→ **TASK**
Nothing may be dropped. Retype the whole listing exactly.

- Opening Delimiter -

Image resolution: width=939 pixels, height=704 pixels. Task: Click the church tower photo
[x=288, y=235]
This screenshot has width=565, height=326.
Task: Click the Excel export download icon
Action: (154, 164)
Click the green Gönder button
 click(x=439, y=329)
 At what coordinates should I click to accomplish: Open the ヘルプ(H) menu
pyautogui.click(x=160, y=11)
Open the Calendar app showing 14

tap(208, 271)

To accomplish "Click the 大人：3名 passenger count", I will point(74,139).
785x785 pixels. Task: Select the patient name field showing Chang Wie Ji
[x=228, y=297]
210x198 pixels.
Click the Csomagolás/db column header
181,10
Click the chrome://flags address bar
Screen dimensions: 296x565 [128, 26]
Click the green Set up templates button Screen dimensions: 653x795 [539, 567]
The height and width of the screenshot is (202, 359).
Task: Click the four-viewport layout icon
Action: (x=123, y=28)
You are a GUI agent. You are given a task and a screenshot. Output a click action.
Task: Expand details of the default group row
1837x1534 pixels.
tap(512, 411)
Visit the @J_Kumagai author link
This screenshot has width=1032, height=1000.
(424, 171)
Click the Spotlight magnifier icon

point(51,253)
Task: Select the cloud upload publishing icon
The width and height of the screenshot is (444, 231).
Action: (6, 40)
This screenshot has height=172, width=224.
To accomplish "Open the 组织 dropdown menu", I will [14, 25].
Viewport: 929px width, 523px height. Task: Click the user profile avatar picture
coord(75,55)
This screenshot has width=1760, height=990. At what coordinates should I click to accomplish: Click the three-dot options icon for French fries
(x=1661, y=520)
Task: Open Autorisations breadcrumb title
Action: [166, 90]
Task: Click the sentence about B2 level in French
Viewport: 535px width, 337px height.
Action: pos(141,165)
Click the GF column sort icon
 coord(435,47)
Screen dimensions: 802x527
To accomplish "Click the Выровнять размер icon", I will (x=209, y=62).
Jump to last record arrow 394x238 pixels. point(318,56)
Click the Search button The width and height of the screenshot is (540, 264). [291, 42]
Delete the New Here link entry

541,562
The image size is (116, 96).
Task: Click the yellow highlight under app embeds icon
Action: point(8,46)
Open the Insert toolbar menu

- Closing Delimiter -

→ **SOLUTION FOR THIS PROBLEM**
Image resolution: width=939 pixels, height=704 pixels. Task: Click the church tower photo
[x=288, y=235]
This screenshot has width=565, height=326.
Task: Click the Excel export download icon
Action: (154, 164)
Click the green Gönder button
 click(x=439, y=329)
 At what coordinates should I click to accomplish: Open the ヘルプ(H) menu
pyautogui.click(x=160, y=11)
Open the Calendar app showing 14

tap(208, 271)

To accomplish "Click the 大人：3名 passenger count", I will point(74,139).
785x785 pixels. Task: Select the patient name field showing Chang Wie Ji
[x=228, y=297]
210x198 pixels.
Click the Csomagolás/db column header
181,10
Click the chrome://flags address bar
Screen dimensions: 296x565 [128, 26]
Click the green Set up templates button Screen dimensions: 653x795 [539, 567]
The height and width of the screenshot is (202, 359).
Task: Click the four-viewport layout icon
Action: (x=123, y=28)
You are a GUI agent. You are given a task and a screenshot. Output a click action.
Task: Expand details of the default group row
1837x1534 pixels.
tap(512, 411)
Visit the @J_Kumagai author link
This screenshot has width=1032, height=1000.
(424, 171)
Click the Spotlight magnifier icon

point(51,253)
Task: Select the cloud upload publishing icon
The width and height of the screenshot is (444, 231).
Action: (6, 40)
This screenshot has height=172, width=224.
To accomplish "Open the 组织 dropdown menu", I will [14, 25].
Viewport: 929px width, 523px height. Task: Click the user profile avatar picture
coord(75,55)
This screenshot has width=1760, height=990. At what coordinates should I click to accomplish: Click the three-dot options icon for French fries
(x=1661, y=520)
Task: Open Autorisations breadcrumb title
Action: [166, 90]
Task: Click the sentence about B2 level in French
Viewport: 535px width, 337px height.
Action: pos(141,165)
Click the GF column sort icon
 coord(435,47)
Screen dimensions: 802x527
To accomplish "Click the Выровнять размер icon", I will (x=209, y=62).
Jump to last record arrow 394x238 pixels. point(318,56)
Click the Search button The width and height of the screenshot is (540, 264). [291, 42]
Delete the New Here link entry

541,562
The image size is (116, 96).
Task: Click the yellow highlight under app embeds icon
Action: point(8,46)
Open the Insert toolbar menu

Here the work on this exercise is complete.